Health officials across the country are investigating an outbreak of fungal meningitis that has resulted in eight deaths. As of Monday, October 8th, there have been 105 reported cases in nine states. The outbreak has been linked to steroid injections from the New England Compounding Center (NECC) in Framingham, Massachusetts. The steroid, methylprednisolone acetate, is generally given as spinal epidural injections to alleviate lower back pain. The New England Compounding Center reported that 17,676 vials of the drug were shipped to 76 facilities in 23 states including California, Connecticut, Florida, Georgia, Idaho, Illinois, Indiana, Maryland, Michigan, Minnesota, North Carolina, New Hampshire, New Jersey, Nevada, New York, Ohio, Pennsylvania, Rhode Island, South Carolina, Tennessee, Virginia, Texas, and West Virginia. Texas officials have confirmed that at least two Texas health care facilities received the tainted drug, including Texas Health Harris Methodist Hospital Southlake and Dallas Back Pain Management. At this time, there have been no confirmed cases of fungal meningitis in Texas. A spokesman for The Center for Disease Control and Prevention (CDC) reported that it is not possible to know how many cases there will be, but that an estimated 13,000 patients may have been exposed to the tainted spinal steroid injections.

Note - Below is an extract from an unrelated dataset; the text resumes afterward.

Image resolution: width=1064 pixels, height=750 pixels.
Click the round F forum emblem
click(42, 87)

Meningitis is an inflammation of the protective membranes covering the brain and spinal cord. There are different types of meningitis including bacterial, viral and fungal. The severity and treatment depend on the type of meningitis, so it is important for medical professionals to identify the specific cause of each case. Symptoms include headache, fever, nausea, stiffness of the neck, confusion, dizziness and sensitivity to bright lights. Fungal meningitis is not contagious and cannot be spread from one person to another.

On September 26th, NECC recalled three lots of the methylprednisolone acetate single dose vials linked to the outbreak. On October 4, 2012, out of an abundance of caution, the CDC and FDA recommended that all health care professionals cease use and remove from their pharmaceutical inventory any product produced by the New England Compounding Center, located at 697 Waverly Street in Framingham, MA. On October 6, 2012, NECC expanded the recall to include all products compounded at and distributed from the NECC’s Framingham facility. The company has completely shut down operations and is working with health officials to determine the source of the contamination.

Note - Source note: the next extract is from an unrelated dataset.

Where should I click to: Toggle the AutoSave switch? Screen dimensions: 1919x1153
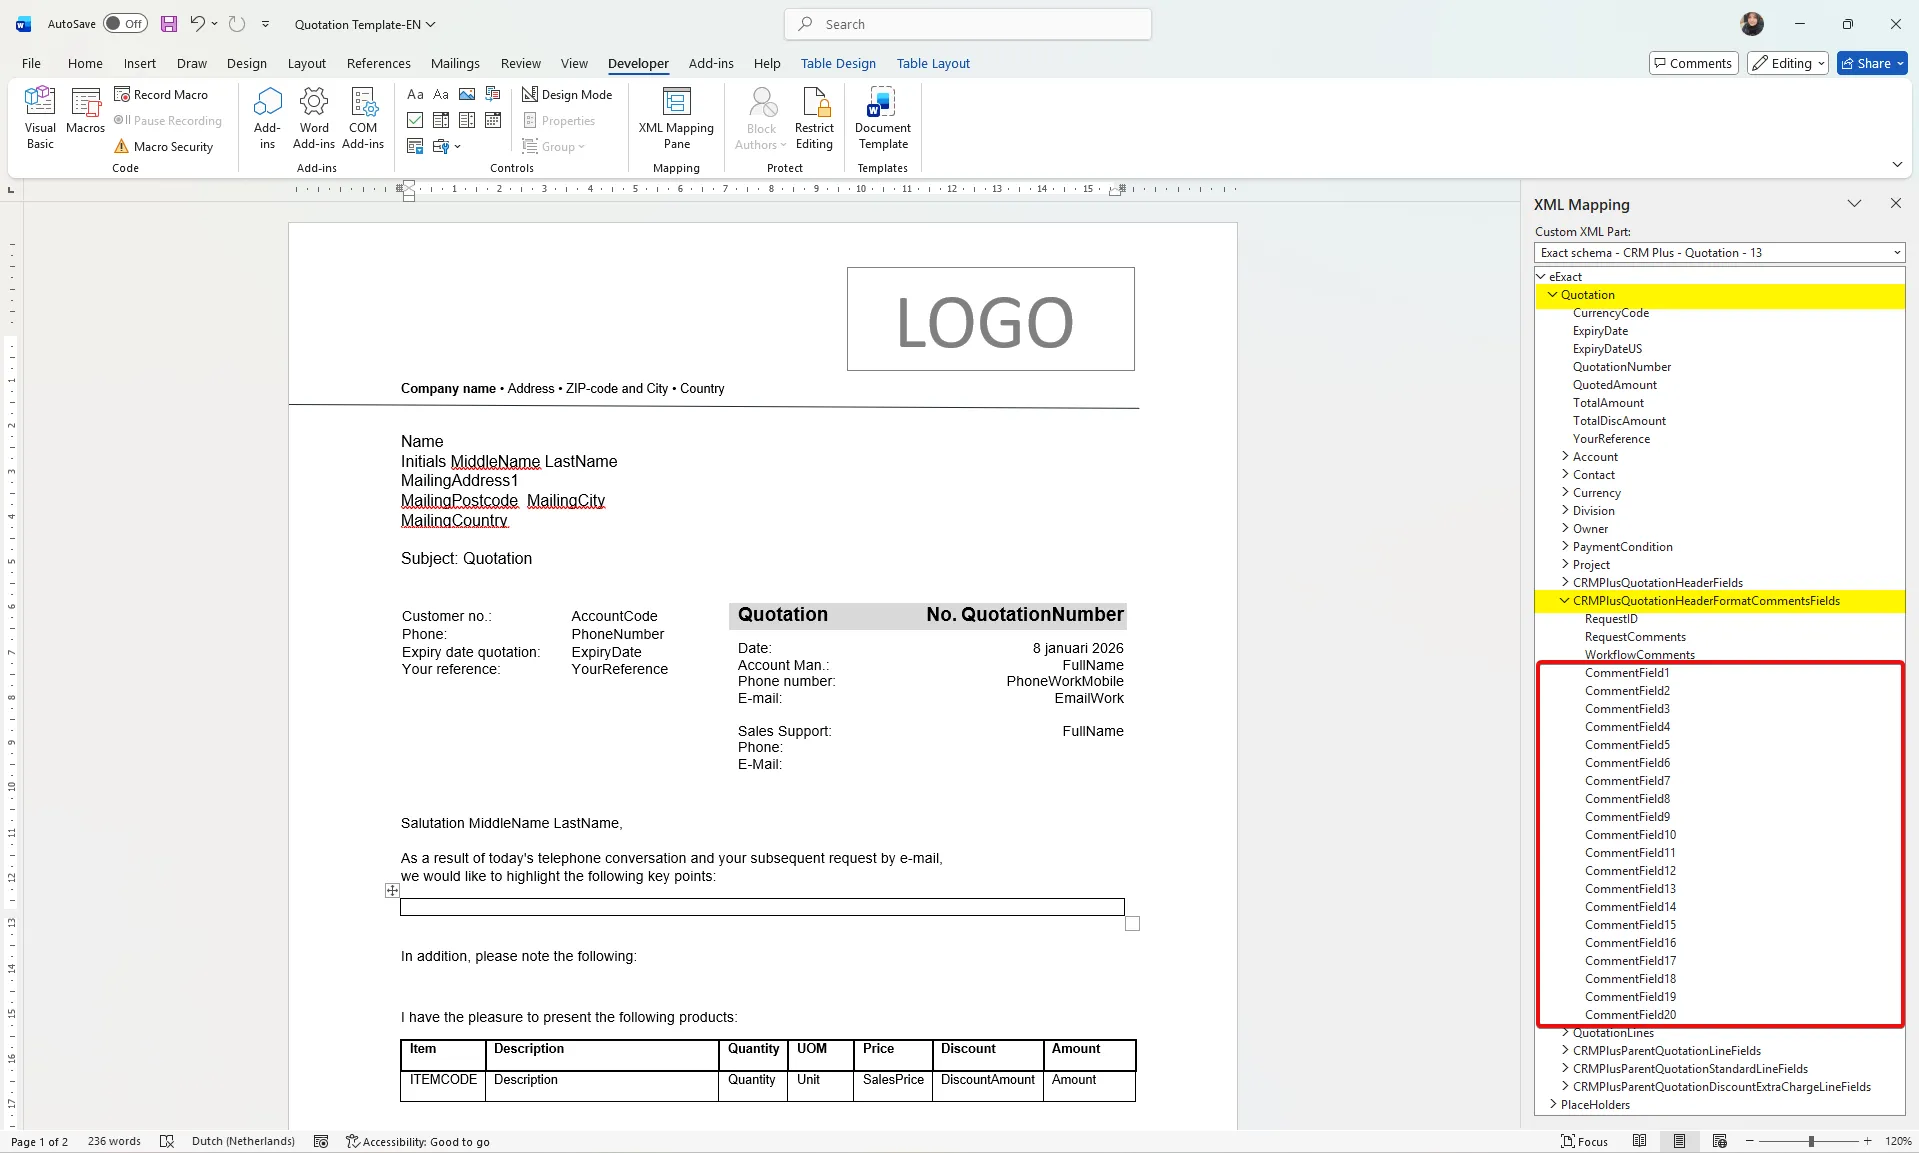125,24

This outbreak raises concerns over the sterility and safety of compounding pharmacies and the products they produce and distribute. Compounding pharmacies combine, mix, or alter ingredients to create customized medications that meet the specific needs of individual patients. The medications, creams and solutions created by compounding pharmacies are not approved by the FDA and have not been tested by the FDA for safety and effectiveness. According to David G. Miller, executive vice president of the International Academy of Compounding Pharmacists, the number of compounding pharmacies has grown from 5,000 in 2009 to more than 7,500 today. The current meningitis outbreak is not the first time the safety of compounded products has been questioned. In 2005, two patients were blinded and several others suffered permanent vision damage after using a compounded product that was contaminated with bacteria after cataract surgery. In 2006, three patients died from contaminated a compounded solution that was used to paralyze the heart during open-heart surgery. In 2007, three patients died after being given drugs that were incorrectly mixed resulting in a toxic dosage. In 2011, nine patients died after contracting bacterial infections from contaminated intravenous supplements mixed by a compounding pharmacy.